Early next year, NextGen will be releasing its own crack at designing that capital stack, Werner said. In partnership with an economist at “one of the top research institutions,” they plan to engage all capital stack stakeholders to begin defining a repeatable solution. Werner declined to specify the structure of the capital stack NextGen has in mind, but said that building it will involve equity investors, debt providers, strategic customers, financial institutions — and the federal government.
They’ll seek to develop a fit-for-purpose financing model that is replicable across advanced manufacturing sectors, answering questions about ideal amounts of debt versus equity, Werner said, as well as looking to structure customer contracts “in a way that would give you access to more financially flexible instruments.”

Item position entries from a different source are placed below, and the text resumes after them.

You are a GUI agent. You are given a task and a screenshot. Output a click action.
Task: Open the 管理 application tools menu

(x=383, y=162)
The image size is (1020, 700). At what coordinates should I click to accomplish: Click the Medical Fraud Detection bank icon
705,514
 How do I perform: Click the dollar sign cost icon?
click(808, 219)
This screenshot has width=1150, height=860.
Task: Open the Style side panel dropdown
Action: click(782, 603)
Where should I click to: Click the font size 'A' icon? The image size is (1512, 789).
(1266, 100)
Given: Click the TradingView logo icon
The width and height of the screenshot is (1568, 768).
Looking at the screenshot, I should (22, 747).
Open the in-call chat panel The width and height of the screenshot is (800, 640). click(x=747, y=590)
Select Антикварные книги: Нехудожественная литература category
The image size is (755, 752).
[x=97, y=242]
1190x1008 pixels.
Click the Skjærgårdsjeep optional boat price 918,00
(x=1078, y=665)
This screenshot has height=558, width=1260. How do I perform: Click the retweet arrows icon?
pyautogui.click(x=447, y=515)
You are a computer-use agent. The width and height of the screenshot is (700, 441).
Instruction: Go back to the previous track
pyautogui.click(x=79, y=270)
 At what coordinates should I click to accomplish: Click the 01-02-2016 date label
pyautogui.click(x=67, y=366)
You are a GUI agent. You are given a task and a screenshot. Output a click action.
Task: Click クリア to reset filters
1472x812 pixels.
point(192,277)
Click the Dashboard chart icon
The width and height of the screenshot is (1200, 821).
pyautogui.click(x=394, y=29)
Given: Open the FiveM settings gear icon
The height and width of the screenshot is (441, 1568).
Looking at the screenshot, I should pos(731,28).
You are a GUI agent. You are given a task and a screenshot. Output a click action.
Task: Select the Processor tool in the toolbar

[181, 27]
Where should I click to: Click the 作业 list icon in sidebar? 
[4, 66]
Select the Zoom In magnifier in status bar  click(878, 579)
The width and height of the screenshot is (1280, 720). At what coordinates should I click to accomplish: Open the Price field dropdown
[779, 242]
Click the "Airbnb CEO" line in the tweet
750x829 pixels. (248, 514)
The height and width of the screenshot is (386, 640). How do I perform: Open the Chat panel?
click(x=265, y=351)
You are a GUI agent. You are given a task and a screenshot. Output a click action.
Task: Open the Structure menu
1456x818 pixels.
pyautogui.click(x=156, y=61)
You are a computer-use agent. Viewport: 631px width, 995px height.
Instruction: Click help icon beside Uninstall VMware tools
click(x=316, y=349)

Those instruments, she said, could include a new class of credit or equity that are dependent on certain milestones, modeled after the biotech industry, or the revenue-based financing used by the apparel industry. Another, “more radical” option, she wrote last week, would be for projects to use customer purchase orders as loan guarantees.
Moving into a second Trump administration, it’s possible that non-governmental sources of funding will have to step up even more, particularly for advanced manufacturing, Werner said. “We have to develop a new framework that is capitalist market driven to commercialize these companies, and it has to be risk-adjusted.”